In the primary triad swatches below, the reference magenta color is shown at the top – Prismacolor Process Red (994). At left is the triad using Supracolor Purplish Red, and at right is the triad using Museum Aquarelle Purplish Red. The other two hues are the same in both triads.
|The only difference between the two triads is the Supracolor and Museum Aquarelle Purplish Red (both 350). Prismacolor Process Red shown at top for reference.|
The day after my frustrating sketch with the Lamy pencils, I needed to cleanse my palette, so to speak. I went out on the back deck again, and Museum’s Purplish Red was definitely intense. I like it, though, especially for this summer-bright scene.
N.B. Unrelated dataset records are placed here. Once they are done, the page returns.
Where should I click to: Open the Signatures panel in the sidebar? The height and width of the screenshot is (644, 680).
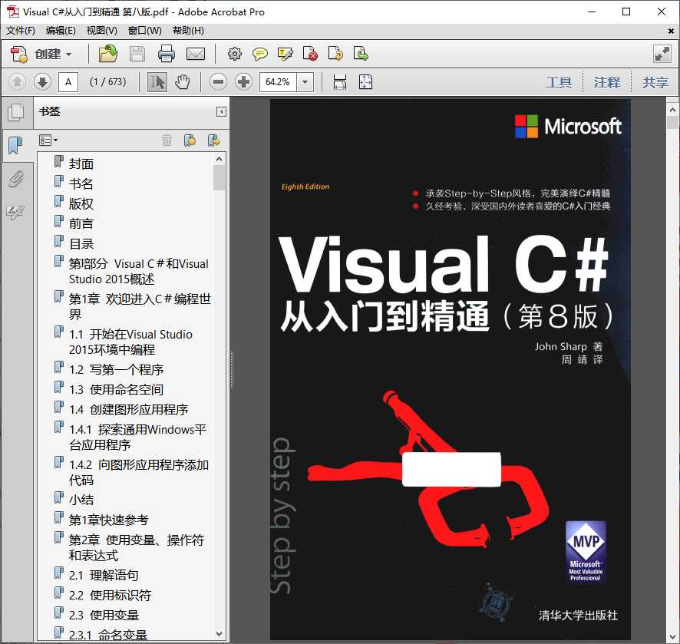(17, 213)
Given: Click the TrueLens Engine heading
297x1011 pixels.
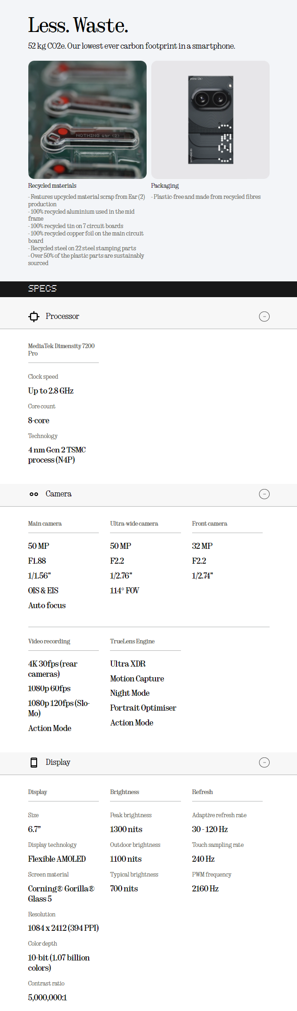Looking at the screenshot, I should pyautogui.click(x=132, y=642).
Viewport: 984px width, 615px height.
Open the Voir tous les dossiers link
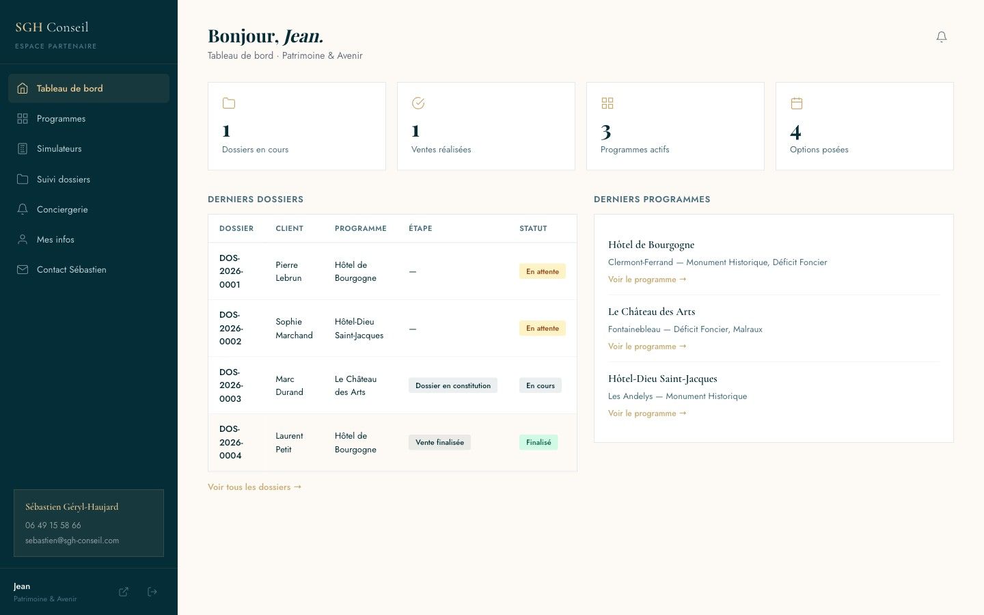(254, 487)
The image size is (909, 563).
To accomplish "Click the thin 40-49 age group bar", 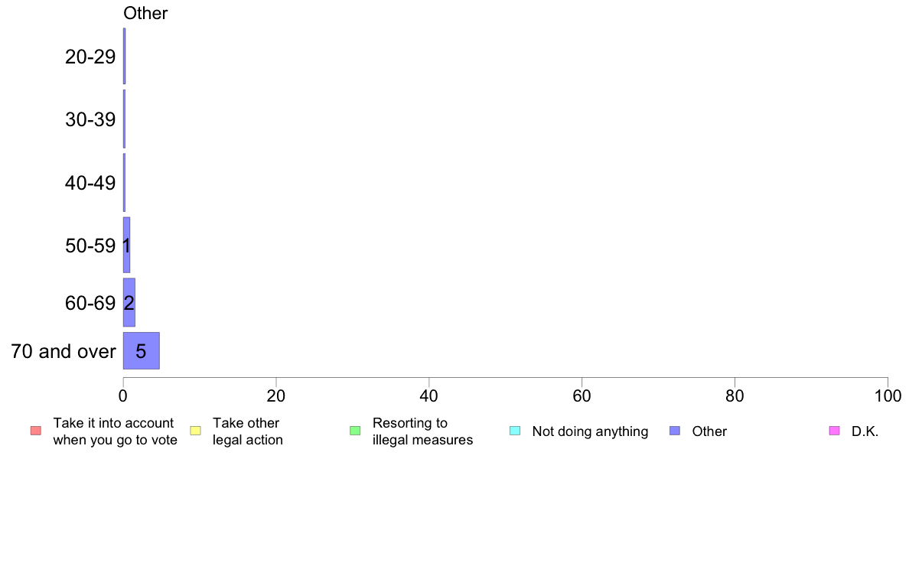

Adding to my entertainment as I sketched was a Steller’s jay. I’ve been putting out in-shell peanuts while I’m out there. This piggy jay would stuff one down its gullet, then grab one more in its beak before flying off. A short time later, it would return and repeat – again and again until the peanuts were gone. It never stays long enough to sketch, but maybe I can capture a few quick gestures next time . . .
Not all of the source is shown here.